Ele também dá aulas na Espanha

Um bate-papo descontraído com alguns dos mais de 30 alunos brasileiros que estudam na Suíça, mostra que a disciplina é dos principais desafios para os nossos estudantes. “Sempre brincam com a gente, marcando encontros com meia hora de antecedência, para chegarmos na hora”, conta a aluna Tathiana Pinotti. Mineira de 22 anos, Tathi, como é reconhecida em seu name tag (uma plaquinha que faz parte do uniforme e identifica os alunos, da mesma forma que se faz nos hotéis), está cursando o quarto e último ano da graduação, o chamado BBA, um bacharelado em administração hoteleira. Na mesma turma, estão os paulistanos Daniel Pollak, 23 anos, e Daniela Mateos, 25. Ele, um bonitão de 1,85m, cursou os três primeiros anos de hotelaria no Senac, em São Paulo, e foi fazer o quarto ano na Suíça. “O começo é difícil. No Brasil, eu era cabeludo e assistia às aulas de bermudão. Aqui, é cabelo curto e uniforme.”

OBJETIVO DO EXERCÍCIO = Retome o texto sobre os estudantes brasileiros de hotelaria na Suíça, dando-lhe continuidade a partir da última frase apresentada.

TRECHO DE DADOS =
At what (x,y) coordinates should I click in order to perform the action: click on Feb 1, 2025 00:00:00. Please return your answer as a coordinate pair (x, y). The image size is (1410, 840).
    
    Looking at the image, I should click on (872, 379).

ÁREA DE RESPOSTA =
Dramas – Conhecida como a prefeita da escola, por sua incrível capacidade de comunicação, Daniela cursou todos os anos lá e fala com propriedade dos dramas que passou. “Apesar de o primeiro ano ser puxado, porque é de serviços em geral, lavação de louças e polimento de copos, o segundo ano, o de cozinha, é o mais duro”, diz. “Cozinhar para 300 pessoas durante seis dias na semana não é fácil”, completa a aluna.

Para sossego dos brasileiros que têm filhos sonhando com a Les Roches, os semestres de aula são sempre intercalados com semestres de estágios, arranjados pela própria escola. “Na Suíça pagam em torno de dois mil francos, ou R$ 4 mil, por mês de estágio, um bom retorno para o investimento. No Brasil, costumam pagar meio salário mínimo”, conta Daniela, que no seu currículo já tem nomes como Sheraton-SP, Cordon Bleu-Paris e Le Mirador, na Suíça. Nada mau para uma garota de 25 anos.